La Cour d’Appel de Paris a infirmé le jugement qui avait prononcé l’annulation d’une partie des contrats d’auteur que la société EUROPACORP avait conclus avec quatre graphistes pour la conception des films qui composent la trilogie d’« Arthur et les minimoys », et condamné la société de production pour contrefaçon (cf. MEDIA LAW NEWSLETTER n°28).
« Arthur et les minimoys » est né de la proposition que deux auteurs, respectivement dessinateur et scénariste, ont faite au réalisateur Luc Besson, de produire un film d’animation ayant pour sujet des lutins. En 2002, EUROPACORP a acquis les droits d’auteur que ces deux initiateurs du projet détenaient sur le séquencier et la réalisation du film.
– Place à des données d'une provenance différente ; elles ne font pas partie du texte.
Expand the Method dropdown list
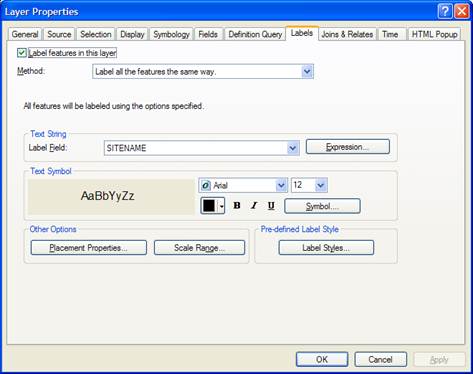473x374 pixels. pyautogui.click(x=307, y=71)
L’équipe de production d’« Arthur et les minimoys » a été complétée par le recrutement de trois graphistes avec lesquels EUROPACORP a signé en 2002 et 2004, des contrats pour « la conception graphique de personnages secondaires, accessoires et de décors dessinés ». Ces trois conventions prévoyaient une rémunération forfaitaire des auteurs. Un quatrième graphiste a par la suite été recruté pour participer à la réalisation des deux autres volets de la trilogie. En 2008, la production de ces deux films supplémentaires a donné lieu à la conclusion d’un nouveau contrat avec ces quatre auteurs pour la « conception graphique des personnages secondaires, accessoires, et de décors dessinés ».
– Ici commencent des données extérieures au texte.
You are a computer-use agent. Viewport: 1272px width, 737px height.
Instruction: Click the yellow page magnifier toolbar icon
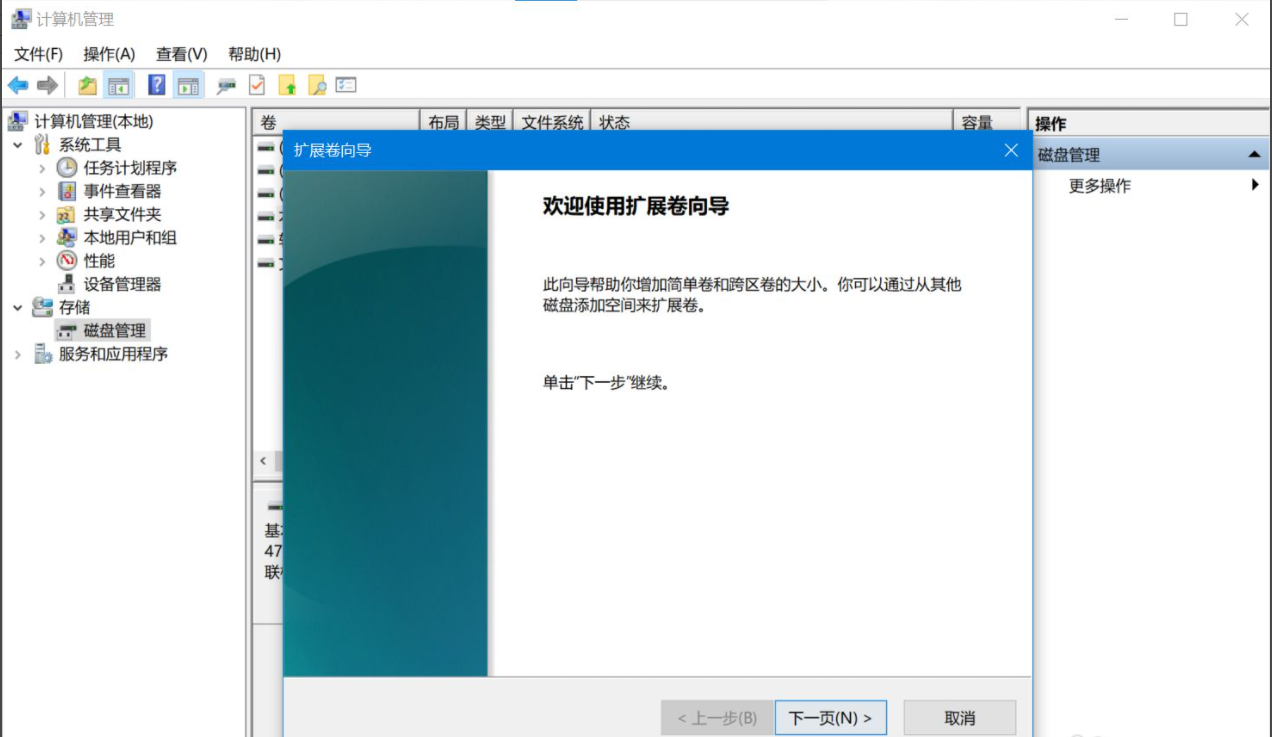coord(317,86)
Saisi en premier lieu, le juge des référés a débouté les quatre graphistes de leur demande initiale d’expertise et de provision de « 100.000 euros à valoir sur leur rémunération et/ou dommages et intérêts au titre du marchandisage sur les films litigieux ». Considérant qu’EUROPACORP exploitait sans autorisation les produits dérivés de leurs créations dans le monde entier, les quatre graphistes ont par la suite demandé au tribunal de prononcer la nullité de leurs contrats de cession de droits d’auteur et d’entrer en voie de condamnation au titre de la contrefaçon constatée. Le jugement rendu le 8 janvier 2016 a confirmé les droits d’auteur dont les demandeurs étaient investis, prononcé la prescription des actions en nullité des contrats conclus pour le premier volet de la trilogie et annulé ceux conclus pour les second et troisième films, rendant ainsi la société de production contrefactrice. La Cour d’Appel de Paris a au contraire jugé que ces contrats étaient opposables aux auteurs.
L’arrêt rendu le 19 janvier 2018 confirme que « l’action en nullité ouverte au profit de l’auteur se prescrit par cinq ans conformément aux dispositions de l’article 1304 du Code civil ». Les contrats portant sur le premier film avaient été conclus les 1er février 2002 et 1er décembre 2004. L’action des graphistes était donc prescrite lorsqu’ils ont saisi le juge des référés le 20 janvier 2012 et a fortiori lorsqu’ils ont agi au fond par assignation du 17 juin 2013.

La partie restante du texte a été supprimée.